12/18/2014

Kindred Spirits

In 1925, long before I was born, Severino Reyes—founder and editor of the Tagalog magazine, Liwayway—started writing Kuwento ni Lola Basyang (stories of Grandma Basyang) for the magazine and used Lola Basyang as his pen name.

Lola Basyang is a character similar in form and function to Mother Goose. In his lifetime, Severino, wrote 400 of such stories about kings, love, and enchanted places.

Twenty five years later, Severino’s son, Pedrito, revived the Lola Basyang stories in comic book form, with illustrations by Maning de Leon, Jesus Ramos, and Ruben Yandoc.

For another 25 years, these stories were made into movies that became box-office blockbusters. 

As a little girl, I had my own Lola Basyang—my Lola Cionang, mom of my mom. She would retell some of those stories (re-published in Bannawag magazine, the Ilocano version of Liwayway), embellished with her experiences and punctuated with Christian values. Often, she would tell her own stories, making them up as she went along.

For years, since I started writing children’s stories in the year 2000, when asked what made me begin writing stories for children, I flip-flopped from one answer to another. It varied from “it’s just an accident to it’s fun” because in truth, I didn’t know why. My most common rationale was, “Stories for children is a category in the Palanca Awards which charms me most because it inculcates love for literature and family values among children.”

(My first children’s book won first prize in this writing competition; all my six Palanca awards are for this category.)

But I think I found the real answer when my family spent some time at Las Casas Filipinas de Acuzar, a heritage resort in Bataan this time last year. It is a village of restored Spanish-era houses with cobblestone roads near the beach.
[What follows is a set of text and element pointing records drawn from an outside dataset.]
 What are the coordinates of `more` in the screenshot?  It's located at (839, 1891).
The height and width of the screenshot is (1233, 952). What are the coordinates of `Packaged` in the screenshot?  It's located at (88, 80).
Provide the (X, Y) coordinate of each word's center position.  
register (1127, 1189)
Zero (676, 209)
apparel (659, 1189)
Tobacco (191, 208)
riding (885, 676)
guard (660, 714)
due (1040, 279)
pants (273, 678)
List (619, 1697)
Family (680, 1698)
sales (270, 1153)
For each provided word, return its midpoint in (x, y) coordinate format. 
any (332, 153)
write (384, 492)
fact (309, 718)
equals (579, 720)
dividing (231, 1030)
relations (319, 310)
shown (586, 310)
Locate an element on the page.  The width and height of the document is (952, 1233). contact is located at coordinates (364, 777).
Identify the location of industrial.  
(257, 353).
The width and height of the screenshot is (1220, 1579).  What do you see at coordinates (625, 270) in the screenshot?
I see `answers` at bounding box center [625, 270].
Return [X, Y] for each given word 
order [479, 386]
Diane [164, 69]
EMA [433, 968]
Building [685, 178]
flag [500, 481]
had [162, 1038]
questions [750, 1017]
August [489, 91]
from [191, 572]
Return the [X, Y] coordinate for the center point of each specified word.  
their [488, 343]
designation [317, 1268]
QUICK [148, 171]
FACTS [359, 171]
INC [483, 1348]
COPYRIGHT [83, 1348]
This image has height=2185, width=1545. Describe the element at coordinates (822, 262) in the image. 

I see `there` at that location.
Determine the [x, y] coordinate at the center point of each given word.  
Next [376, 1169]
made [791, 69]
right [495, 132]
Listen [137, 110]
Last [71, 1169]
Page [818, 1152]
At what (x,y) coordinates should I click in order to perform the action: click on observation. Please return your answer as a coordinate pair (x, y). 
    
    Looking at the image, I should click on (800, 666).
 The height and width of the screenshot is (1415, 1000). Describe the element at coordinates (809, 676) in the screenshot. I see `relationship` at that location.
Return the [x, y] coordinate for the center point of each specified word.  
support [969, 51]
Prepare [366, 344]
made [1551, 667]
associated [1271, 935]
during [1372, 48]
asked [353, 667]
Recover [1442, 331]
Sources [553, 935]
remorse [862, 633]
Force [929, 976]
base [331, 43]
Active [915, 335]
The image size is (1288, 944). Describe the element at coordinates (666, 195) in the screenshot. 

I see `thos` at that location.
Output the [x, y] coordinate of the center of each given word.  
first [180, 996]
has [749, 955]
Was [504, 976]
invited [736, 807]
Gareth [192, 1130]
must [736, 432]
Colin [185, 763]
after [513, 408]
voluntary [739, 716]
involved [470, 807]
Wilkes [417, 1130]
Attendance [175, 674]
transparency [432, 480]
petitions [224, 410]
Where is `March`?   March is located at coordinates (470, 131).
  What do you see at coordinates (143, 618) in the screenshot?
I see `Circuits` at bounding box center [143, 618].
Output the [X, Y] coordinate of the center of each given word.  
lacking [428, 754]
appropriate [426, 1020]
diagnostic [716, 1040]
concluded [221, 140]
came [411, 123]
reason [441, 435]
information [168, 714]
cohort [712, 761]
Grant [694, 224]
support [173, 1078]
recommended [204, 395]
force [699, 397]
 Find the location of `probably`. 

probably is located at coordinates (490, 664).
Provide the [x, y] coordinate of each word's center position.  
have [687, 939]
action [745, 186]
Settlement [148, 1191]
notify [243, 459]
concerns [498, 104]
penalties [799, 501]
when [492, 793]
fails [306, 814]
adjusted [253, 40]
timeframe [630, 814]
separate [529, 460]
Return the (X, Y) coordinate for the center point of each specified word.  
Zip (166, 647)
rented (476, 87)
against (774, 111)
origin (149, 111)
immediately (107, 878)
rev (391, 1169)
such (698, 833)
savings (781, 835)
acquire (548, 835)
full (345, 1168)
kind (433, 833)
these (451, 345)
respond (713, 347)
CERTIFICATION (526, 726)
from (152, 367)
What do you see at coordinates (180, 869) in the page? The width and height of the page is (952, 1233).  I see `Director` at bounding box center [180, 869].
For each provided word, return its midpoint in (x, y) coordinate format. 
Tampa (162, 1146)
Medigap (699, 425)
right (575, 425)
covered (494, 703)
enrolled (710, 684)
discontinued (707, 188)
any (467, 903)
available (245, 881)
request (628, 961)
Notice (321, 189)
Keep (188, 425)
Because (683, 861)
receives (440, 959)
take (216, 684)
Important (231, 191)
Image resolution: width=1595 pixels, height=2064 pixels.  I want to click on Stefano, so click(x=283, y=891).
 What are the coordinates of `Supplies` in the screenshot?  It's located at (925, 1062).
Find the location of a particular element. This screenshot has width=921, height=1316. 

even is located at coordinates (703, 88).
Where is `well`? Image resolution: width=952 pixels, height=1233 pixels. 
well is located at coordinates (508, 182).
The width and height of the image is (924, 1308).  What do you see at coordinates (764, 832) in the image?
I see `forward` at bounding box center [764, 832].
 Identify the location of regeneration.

There I came upon Lola Basyang. Serendipity! And memories came flooding back.   
 

It was she, or rather, it was my Lola Cionang’s story-telling prowess that made me fall in love with children’s stories—and now, writing them myself. Why, we’re kindred spirits!

It’s mind-blowing how the grace of childhood leads us to our charmed choices in adulthood.

This Bible verse found in Proverbs 22:6 (KJV) has the words for it, “Train up a child in the way he should go: and when he is old, he will not depart from it.”